Well this doesn't happen often. He's giving away patents developed for his car. I'm sure there are many, many pissed off stockholders in Tesla today that he's done this.
ATL Biz
ATL Biz
Elon Musk often wins because he plays like a guy who has nothing to lose.
The 42-year-old techpreneur and PayPal co-founder is simultaneously disrupting two entrenched industries — automobiles and space.
Musk, who has ambitions of colonizing Mars, is CEO of SpaceX, which has developed lower cost, recyclable rockets that can carry human and other cargo to space.
Equally ambitious is Tesla Motors (NASDAQ: TSLA), Musk’s proxy for keeping the planet from choking on hydrocarbons.
The Palo Alto, Calif.-based automaker has built an electron-fueled sedan that can outsprint a Porsche. Even more impressive, the Model S can go 265-mile on a single charge, giving it near gasoline-car range.
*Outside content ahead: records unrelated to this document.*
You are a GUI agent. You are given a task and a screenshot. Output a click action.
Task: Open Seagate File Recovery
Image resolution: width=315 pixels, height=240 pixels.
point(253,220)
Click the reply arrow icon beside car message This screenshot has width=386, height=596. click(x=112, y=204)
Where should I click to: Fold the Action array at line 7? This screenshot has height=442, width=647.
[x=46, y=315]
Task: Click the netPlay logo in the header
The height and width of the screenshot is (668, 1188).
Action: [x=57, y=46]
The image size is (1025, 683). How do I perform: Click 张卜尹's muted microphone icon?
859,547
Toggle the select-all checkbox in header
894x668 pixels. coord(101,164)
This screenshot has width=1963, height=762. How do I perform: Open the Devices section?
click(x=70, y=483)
But, Musk realizes he cannot save our blue dot single-handedly — especially with a sticker price that tops $100,000.
To help incentivize the auto industry — including his competitors — to join his crusade, Musk is taking an unusual step for a publicly traded company.
He's giving away Tesla's intellectual property — open sourcing what must be hundreds, if not thousands, of patents that Tesla owns on its revolutionary battery and charging technologies.
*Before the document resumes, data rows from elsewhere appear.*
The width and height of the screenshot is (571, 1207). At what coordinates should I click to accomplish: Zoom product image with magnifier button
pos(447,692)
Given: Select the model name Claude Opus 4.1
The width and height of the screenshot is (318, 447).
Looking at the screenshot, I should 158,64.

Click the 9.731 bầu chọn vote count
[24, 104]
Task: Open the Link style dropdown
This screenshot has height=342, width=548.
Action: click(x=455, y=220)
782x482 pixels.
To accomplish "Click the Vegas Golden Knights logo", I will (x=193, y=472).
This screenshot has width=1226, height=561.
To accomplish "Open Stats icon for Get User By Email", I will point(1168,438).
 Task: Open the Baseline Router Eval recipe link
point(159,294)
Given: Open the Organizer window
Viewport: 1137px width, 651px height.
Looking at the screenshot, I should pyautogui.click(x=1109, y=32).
Tesla will not initiate patent lawsuits against anyone who, in good faith, wants to use the company's technology, Musk wrote on his blog Thursday.
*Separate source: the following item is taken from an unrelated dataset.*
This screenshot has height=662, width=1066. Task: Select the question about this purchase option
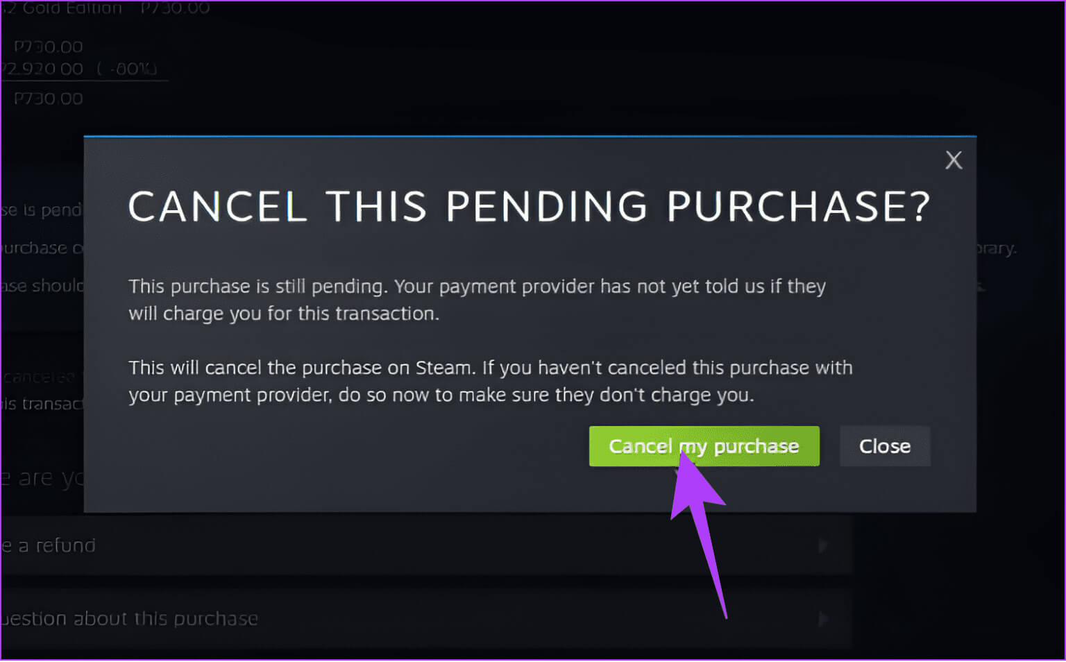point(416,618)
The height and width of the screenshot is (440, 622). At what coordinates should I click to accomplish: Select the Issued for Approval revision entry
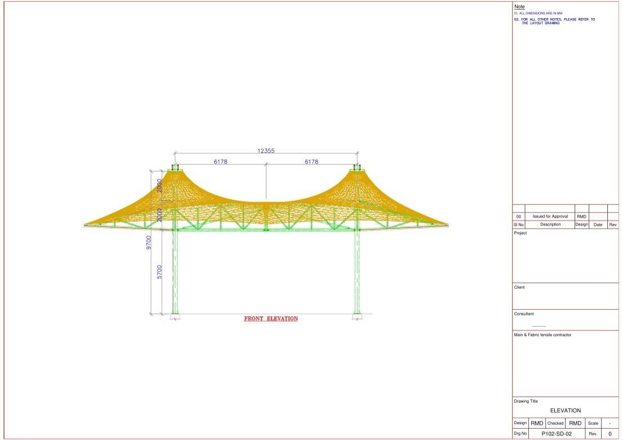[550, 217]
"Yesterday, there was a wall of Tesla patents in the lobby of our Palo Alto headquarters," Musk wrote. "That is no longer the case. They have been removed, in the spirit of the open source movement, for the advancement of electric vehicle technology."
That move, which didn’t sit well with investors who jettisoned the stock, is in the spirit of Tesla's focus on accelerating the advent of sustainable transport.